YOUR TASK
This exercise calls for an exact transcription. Set down every record below.

►

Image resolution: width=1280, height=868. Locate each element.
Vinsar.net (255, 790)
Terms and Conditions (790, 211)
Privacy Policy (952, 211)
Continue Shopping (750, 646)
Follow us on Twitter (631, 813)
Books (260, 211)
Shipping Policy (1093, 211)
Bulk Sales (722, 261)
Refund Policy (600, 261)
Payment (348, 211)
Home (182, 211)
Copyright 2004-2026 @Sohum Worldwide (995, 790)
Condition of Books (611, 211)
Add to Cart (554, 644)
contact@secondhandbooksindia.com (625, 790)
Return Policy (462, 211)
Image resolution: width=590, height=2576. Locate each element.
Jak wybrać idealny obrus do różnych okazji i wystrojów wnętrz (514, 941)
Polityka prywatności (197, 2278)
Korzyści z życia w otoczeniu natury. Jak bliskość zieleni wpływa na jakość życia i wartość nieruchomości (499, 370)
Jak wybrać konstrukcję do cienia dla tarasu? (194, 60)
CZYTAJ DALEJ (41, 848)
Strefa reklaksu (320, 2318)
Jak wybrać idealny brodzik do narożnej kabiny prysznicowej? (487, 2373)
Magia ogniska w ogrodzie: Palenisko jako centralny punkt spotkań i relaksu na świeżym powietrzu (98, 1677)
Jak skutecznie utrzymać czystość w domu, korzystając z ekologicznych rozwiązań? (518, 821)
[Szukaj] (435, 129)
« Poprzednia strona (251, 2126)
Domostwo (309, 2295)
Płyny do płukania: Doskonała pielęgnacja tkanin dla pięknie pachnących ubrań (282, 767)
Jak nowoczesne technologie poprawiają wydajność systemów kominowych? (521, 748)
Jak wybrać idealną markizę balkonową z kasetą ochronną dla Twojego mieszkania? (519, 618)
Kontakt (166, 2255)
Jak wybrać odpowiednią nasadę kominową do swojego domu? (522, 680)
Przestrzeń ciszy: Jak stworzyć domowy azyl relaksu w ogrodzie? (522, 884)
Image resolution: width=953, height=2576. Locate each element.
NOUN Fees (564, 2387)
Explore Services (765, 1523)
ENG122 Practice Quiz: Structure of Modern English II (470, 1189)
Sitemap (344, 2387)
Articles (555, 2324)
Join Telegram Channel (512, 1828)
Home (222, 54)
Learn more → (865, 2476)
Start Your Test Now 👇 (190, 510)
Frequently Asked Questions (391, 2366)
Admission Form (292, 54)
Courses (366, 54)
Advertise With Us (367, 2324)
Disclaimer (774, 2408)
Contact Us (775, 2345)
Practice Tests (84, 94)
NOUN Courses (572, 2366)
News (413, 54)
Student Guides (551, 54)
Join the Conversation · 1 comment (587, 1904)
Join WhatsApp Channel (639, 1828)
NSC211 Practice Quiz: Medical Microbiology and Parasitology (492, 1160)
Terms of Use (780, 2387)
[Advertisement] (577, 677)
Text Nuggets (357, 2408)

◄

RESULT OF THE EXERCISE
Image resolution: width=1280, height=868. Locate each element.
Vinsar.net (255, 790)
Terms and Conditions (790, 211)
Privacy Policy (952, 211)
Continue Shopping (750, 646)
Follow us on Twitter (631, 813)
Books (260, 211)
Shipping Policy (1093, 211)
Bulk Sales (722, 261)
Refund Policy (600, 261)
Payment (348, 211)
Home (182, 211)
Copyright 2004-2026 @Sohum Worldwide (995, 790)
Condition of Books (611, 211)
Add to Cart (554, 644)
contact@secondhandbooksindia.com (625, 790)
Return Policy (462, 211)
Image resolution: width=590, height=2576. Locate each element.
Jak wybrać idealny obrus do różnych okazji i wystrojów wnętrz (514, 941)
Polityka prywatności (197, 2278)
Korzyści z życia w otoczeniu natury. Jak bliskość zieleni wpływa na jakość życia i wartość nieruchomości (499, 370)
Jak wybrać konstrukcję do cienia dla tarasu? (194, 60)
CZYTAJ DALEJ (41, 848)
Strefa reklaksu (320, 2318)
Jak wybrać idealny brodzik do narożnej kabiny prysznicowej? (487, 2373)
Magia ogniska w ogrodzie: Palenisko jako centralny punkt spotkań i relaksu na świeżym powietrzu (98, 1677)
Jak skutecznie utrzymać czystość w domu, korzystając z ekologicznych rozwiązań? (518, 821)
[Szukaj] (435, 129)
« Poprzednia strona (251, 2126)
Domostwo (309, 2295)
Płyny do płukania: Doskonała pielęgnacja tkanin dla pięknie pachnących ubrań (282, 767)
Jak nowoczesne technologie poprawiają wydajność systemów kominowych? (521, 748)
Jak wybrać idealną markizę balkonową z kasetą ochronną dla Twojego mieszkania? (519, 618)
Kontakt (166, 2255)
Jak wybrać odpowiednią nasadę kominową do swojego domu? (522, 680)
Przestrzeń ciszy: Jak stworzyć domowy azyl relaksu w ogrodzie? (522, 884)
Image resolution: width=953, height=2576. Locate each element.
NOUN Fees (564, 2387)
Explore Services (765, 1523)
ENG122 Practice Quiz: Structure of Modern English II (470, 1189)
Sitemap (344, 2387)
Articles (555, 2324)
Join Telegram Channel (512, 1828)
Home (222, 54)
Learn more → (865, 2476)
Start Your Test Now 👇 (190, 510)
Frequently Asked Questions (391, 2366)
Admission Form (292, 54)
Courses (366, 54)
Advertise With Us (367, 2324)
Disclaimer (774, 2408)
Contact Us (775, 2345)
Practice Tests (84, 94)
NOUN Courses (572, 2366)
News (413, 54)
Student Guides (551, 54)
Join the Conversation · 1 comment (587, 1904)
Join WhatsApp Channel (639, 1828)
NSC211 Practice Quiz: Medical Microbiology and Parasitology (492, 1160)
Terms of Use (780, 2387)
[Advertisement] (577, 677)
Text Nuggets (357, 2408)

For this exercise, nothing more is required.